As per the "question", why shell codes often end with the hexadecimal
version of "/bin/sh": the variable declaration and definition, like
Code:
shell db "/bin/sh",0
is at the end.
Cheers.
-
Just a little filler...
Assembly is a language that the compiler (assembler) will then take and convert into the hexadecimal/binary instructions used by the microprocessor to actually run the instructions. When the assembler 'compiles' the program, those instructions are broken into a series of OPCODES and arguments (as dictated by the opcode), which will then translate into the hexadecimal number. You can go backwards of course, but it can be time consuming to do so (at least manually) and things like sec_ware mentioned (ida or ollydbg) can be useful for this...
Would recommend that you get whatever assembly/operations book is available for the processor you are interested (the assembly/opcodes will be different for each processor family, i.e., SPARC is different than i386 is different than MIPS) and this would help you in that respect (and would also show the syntax and break down how the hex number is generated form the instruction).
-
A book that gives a good explanation of shellcode creation is "Hacking: the Art of Exploitation". And for you paranoid types: no, the book does not teach you how to "hack", it is intended as a tool to understanding how various exploits work. The book is actually quite useful if you are a programmer because it shows you many of the simple mistakes that can make programs exploitable, and how to avoid them.

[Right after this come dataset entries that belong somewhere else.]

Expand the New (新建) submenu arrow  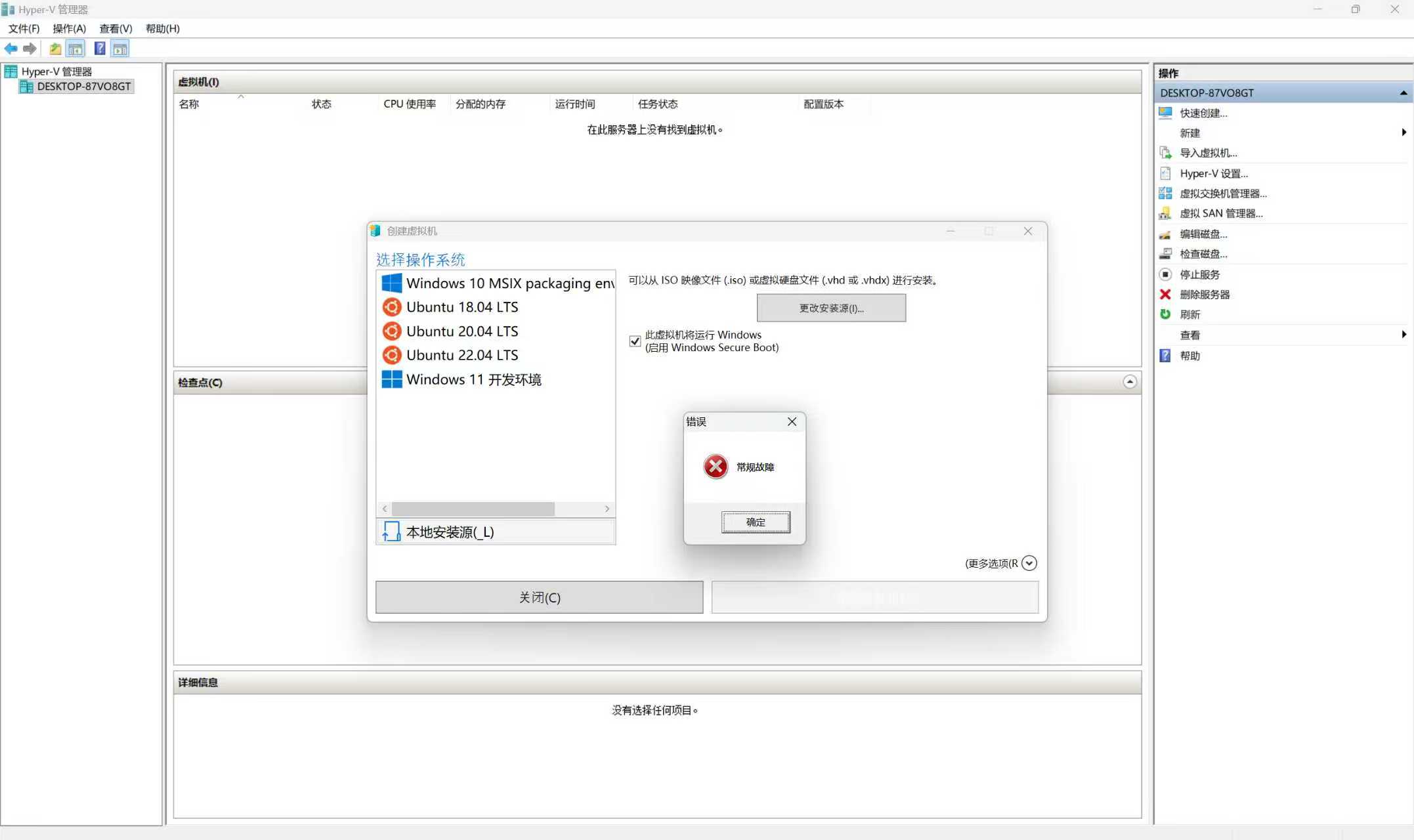pos(1403,133)
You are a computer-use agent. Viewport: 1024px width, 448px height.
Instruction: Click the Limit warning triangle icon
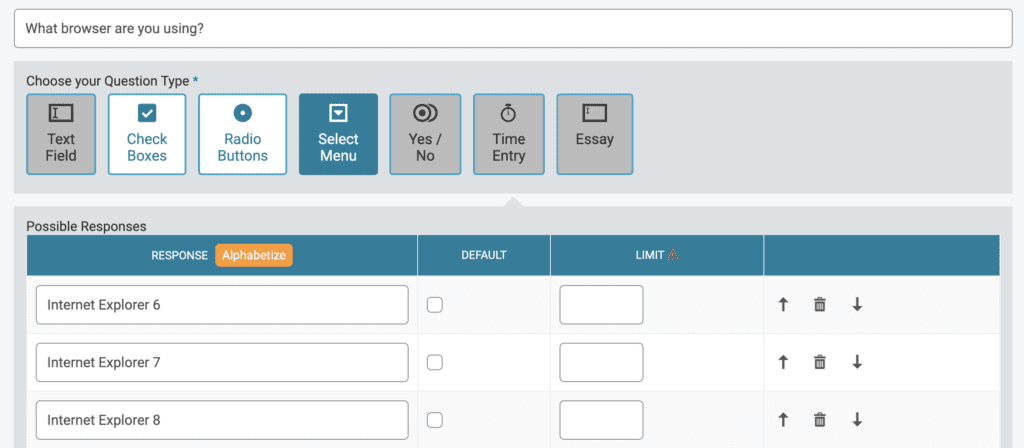pyautogui.click(x=673, y=255)

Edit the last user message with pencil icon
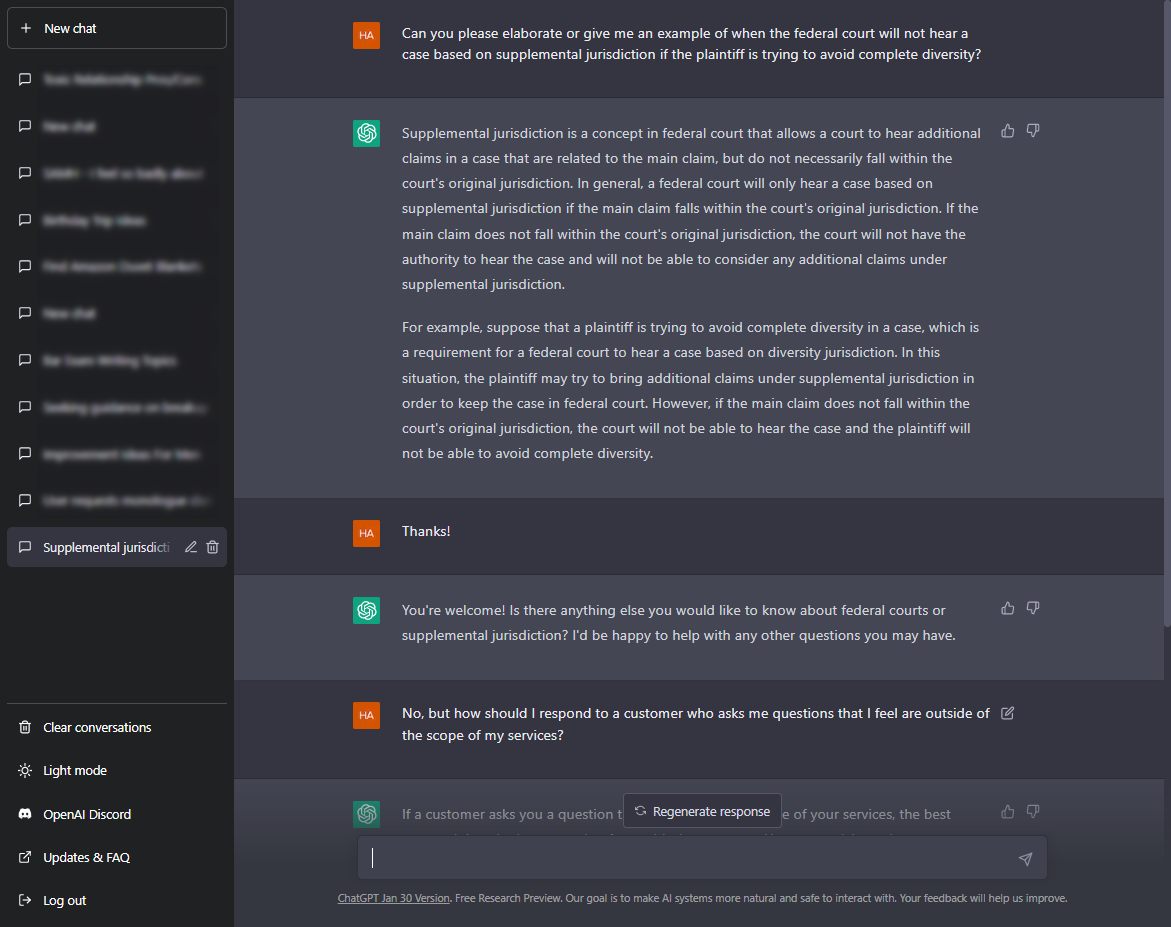click(1007, 713)
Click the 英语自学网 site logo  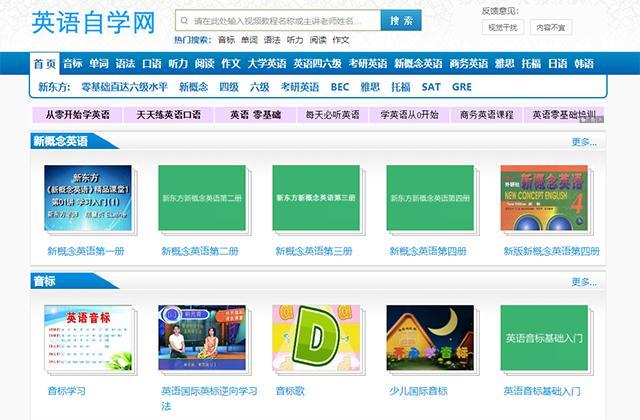click(93, 22)
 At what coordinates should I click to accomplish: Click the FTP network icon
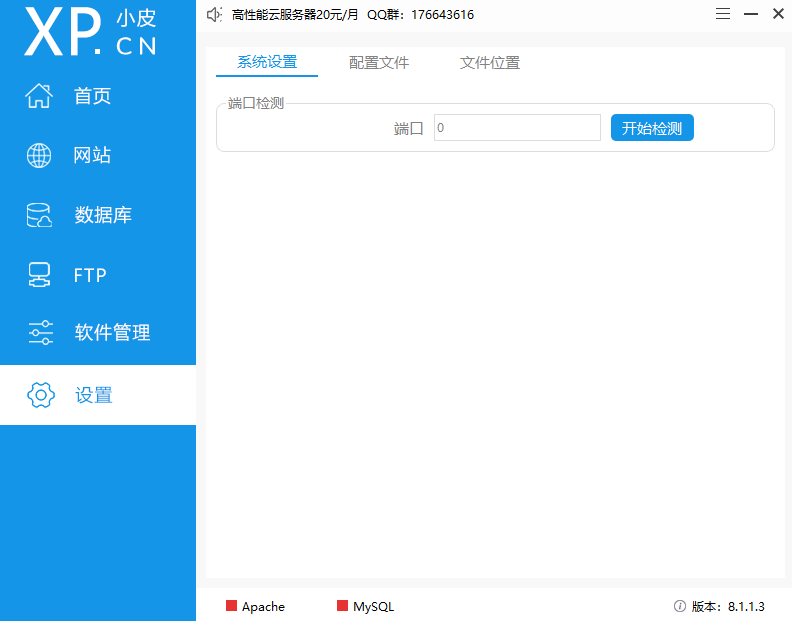pos(39,275)
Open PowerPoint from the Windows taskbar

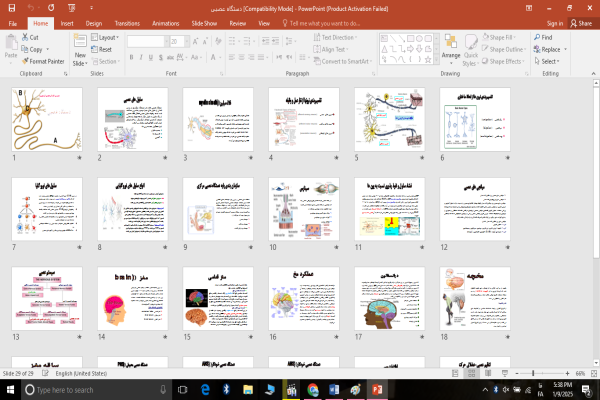click(x=379, y=389)
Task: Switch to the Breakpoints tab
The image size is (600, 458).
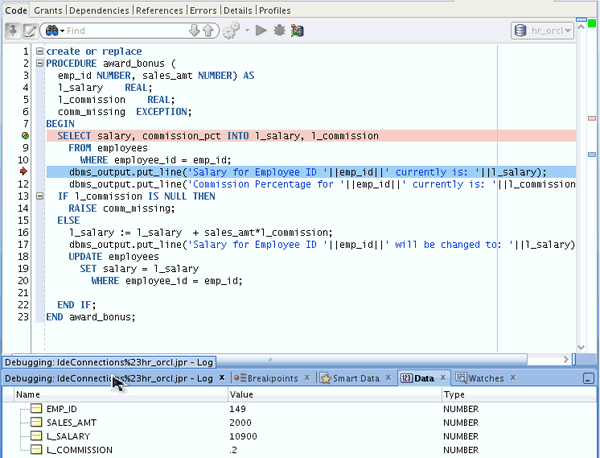Action: coord(271,378)

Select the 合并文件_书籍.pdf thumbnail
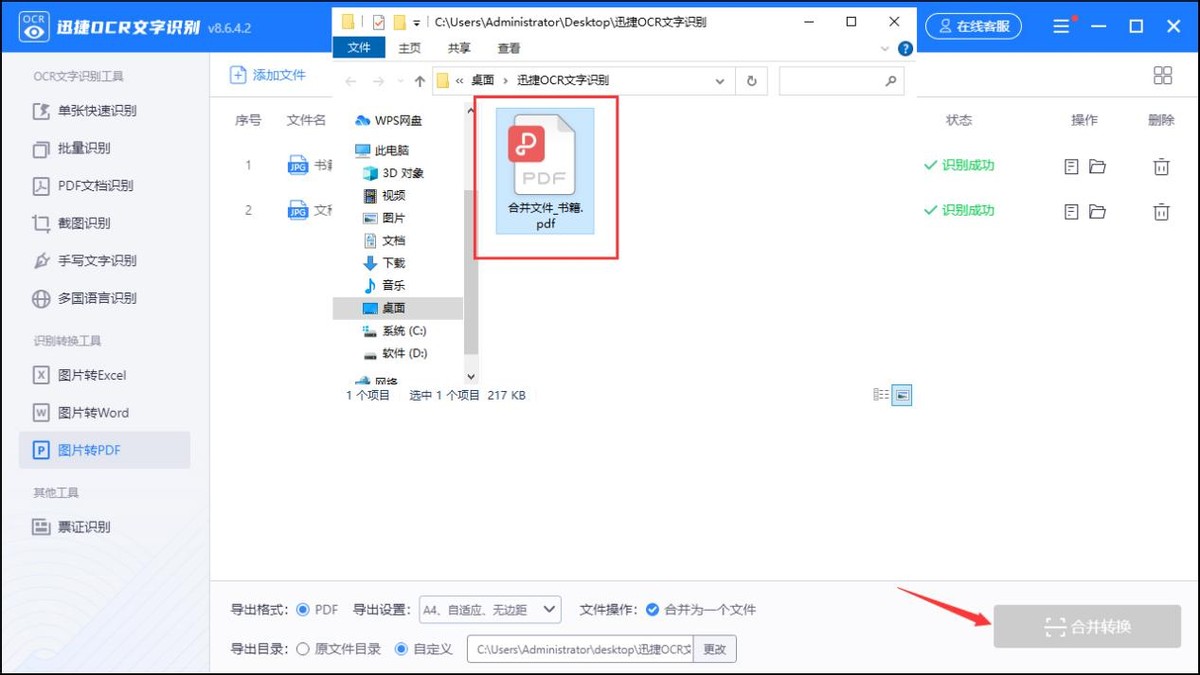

I believe there are also books that deal solely with shellcode creation, you may wish to search for them.
ac
-
I was in the same place as you for a long time. I would look at the shellcode and be like, how the heck did they come up with that? In the past few weeks I've been messing with it and made some progress. If you're looking into being able to write exploits though, you really don't need to be able to make the hex strings, there are lots of programs out there to do it for you, and also you can just use shellcode that someone else already came up with. But you're probably like me and don't care if it's available, you just want to know how to do it. If you need any help feel free to pm me. Also, the book gothic_type mentioned is a lot like aleph1's article about buffer overflows and the stack. Both give a way to make the shellcode using gdb on a program you write in C with inline assembly. Just search for "Smashing the stack for fun and profit", the part about using gdb to get the hex values is about halfway through. Good luck.